Linux on POWER collaborations like this are cropping up all over the world. The combination of cost, performance, ease of migration and open standards make Linux on POWER the choice for a growing number of developers. Brian Connors, vice president of Linux on POWER technologies for IBM, says since Linux on POWER was introduced in the third quarter of 2003, its growth has doubled every quarter.
Connors emphasizes that Linux is a relatively young platform compared with the elder statesman UNIX*. According to IDC, Linux held only 16 percent of the 2003 server market, compared with about 40 percent for UNIX. Connors points out that those numbers are misleading because many enterprises use UNIX on a primary partition with Linux on secondary partitions—a configuration that IDC counts as a UNIX server.

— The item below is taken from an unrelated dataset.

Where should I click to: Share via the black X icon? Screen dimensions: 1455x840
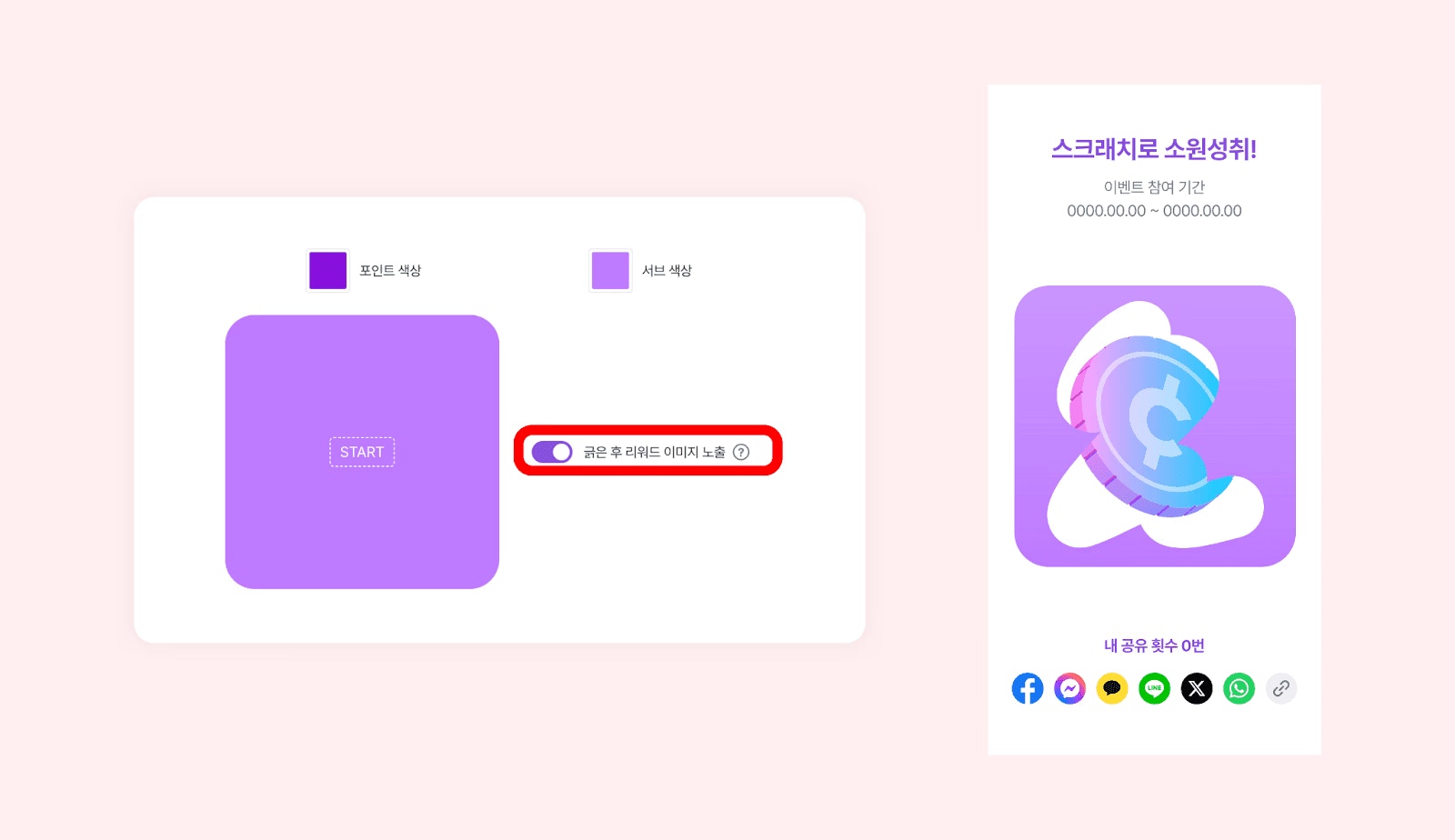point(1197,688)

Still, IDC predicts that by 2008, Linux will close the gap (even as they currently count server operating systems, capturing 30 percent of the server market. Connors says IBM has several strategic initiatives to help close that gap, both in hardware and software. "Some of the enhancements in POWER5* make up for the immaturity of Linux versus UNIX," he says.
"And the IBM Linux Tehnology Center has been instrumental in contributing to the 2.6 kernel, which will allow Linux to scale up to 16 full processors. When you add POWER5's subprocessor partitioning capability, it brings Linux closer to UNIX."
Recent Linux on POWER announcements will accelerate the closing of the gap. "With the advent of the recently released IBM BladeCenter JS20 models, we expect Linux on POWER to be a strategic investment for a growing number of customers," Connors says.
"The combination of POWER processorsand the 2.6 Linux kernel will help Linux on POWER close the gap with enterprise-level hardware."
Operating system cost wars
The cost issues in Linux's favor are hard to quantify.